Short task>
Copy the records from the line containing "This screenshot has width=400, height=377." up to and including the final line, replacing "heading" with "title" and changing nothing else. Leave the pictures out of your answer.

Given records>
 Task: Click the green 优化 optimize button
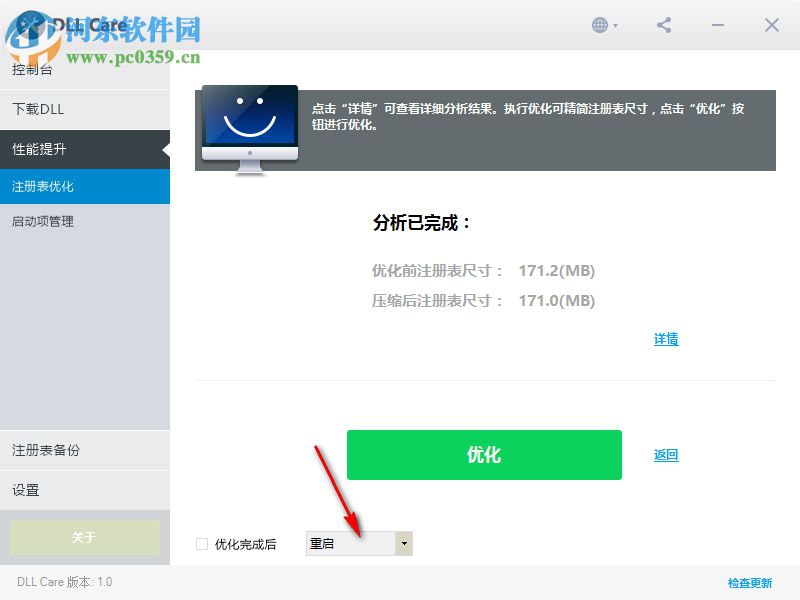[484, 454]
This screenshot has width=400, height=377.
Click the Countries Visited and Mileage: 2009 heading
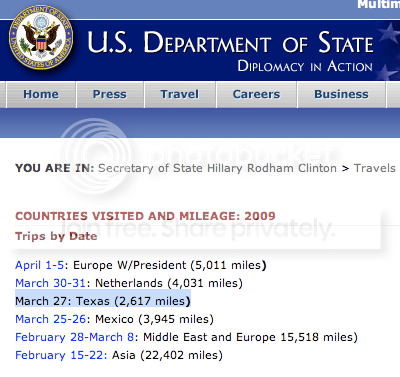145,216
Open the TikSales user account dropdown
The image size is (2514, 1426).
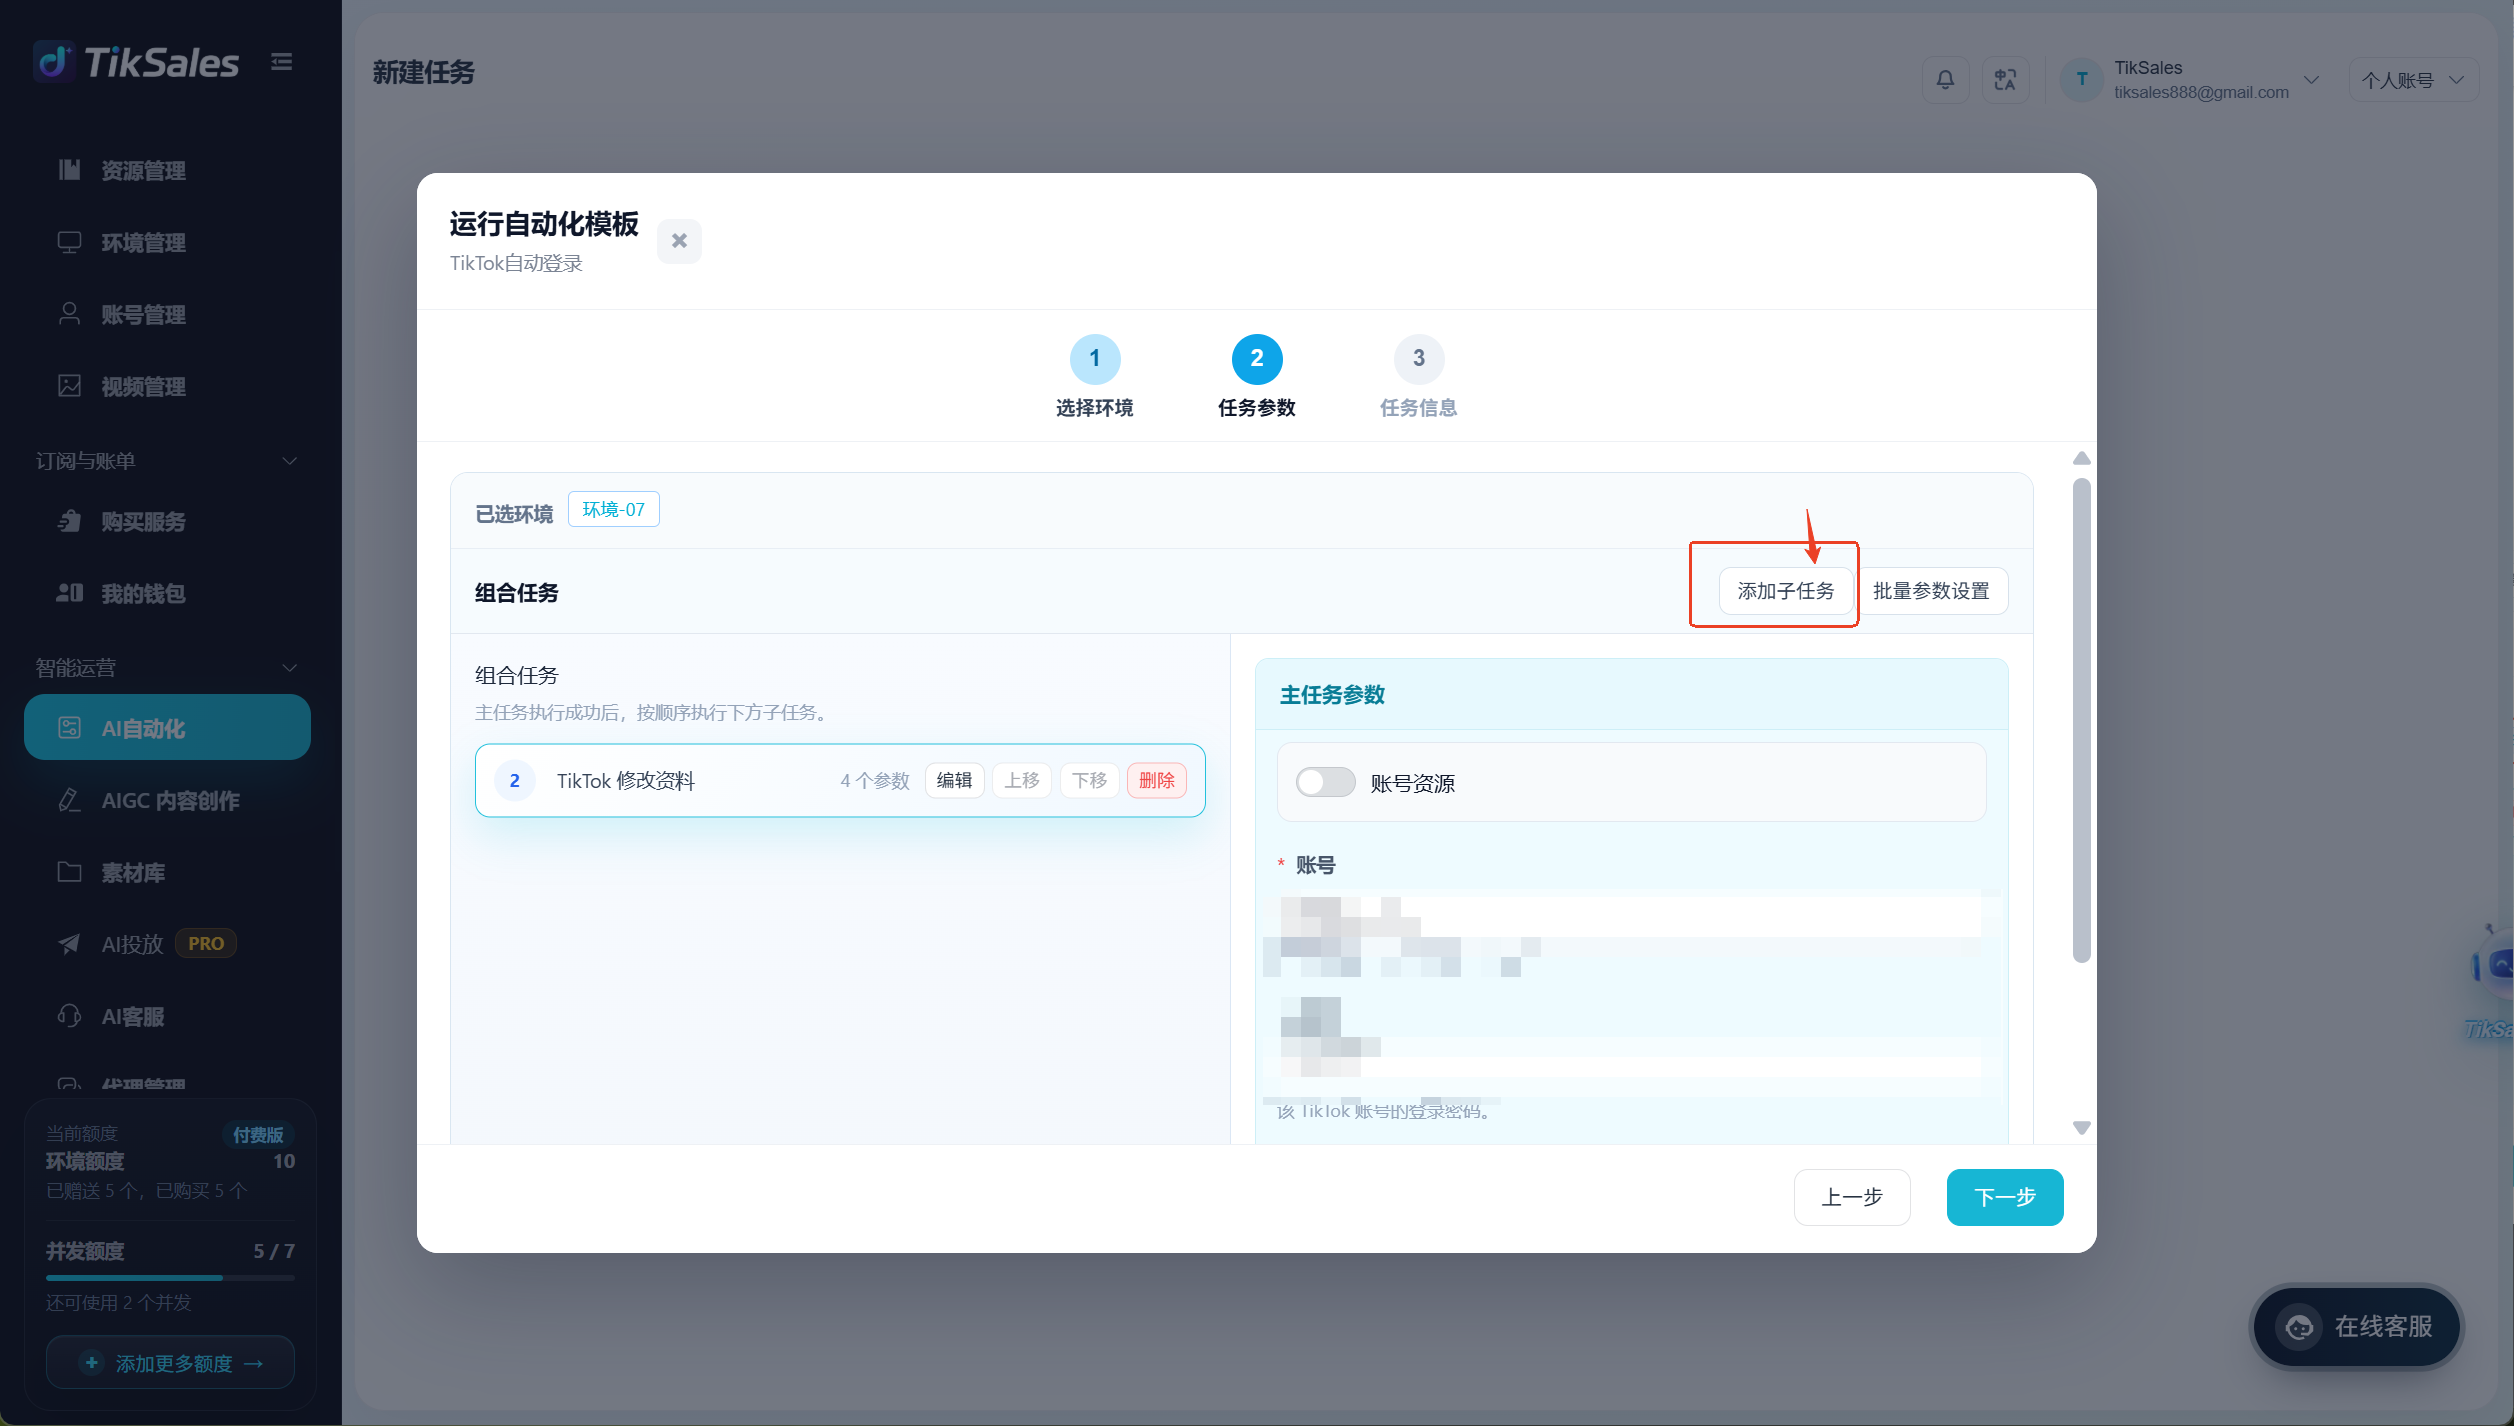point(2192,80)
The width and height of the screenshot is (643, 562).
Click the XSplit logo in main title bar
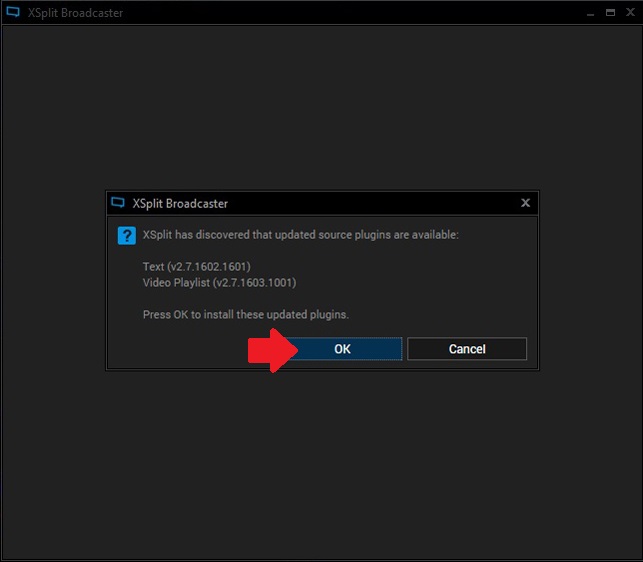click(x=13, y=13)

Written answer>
This screenshot has width=400, height=377.
Click the Countries Visited and Mileage: 2009 title
145,216
Open the TikSales user account dropdown
The image size is (2514, 1426).
point(2192,80)
The width and height of the screenshot is (643, 562).
Click the XSplit logo in main title bar
click(x=13, y=13)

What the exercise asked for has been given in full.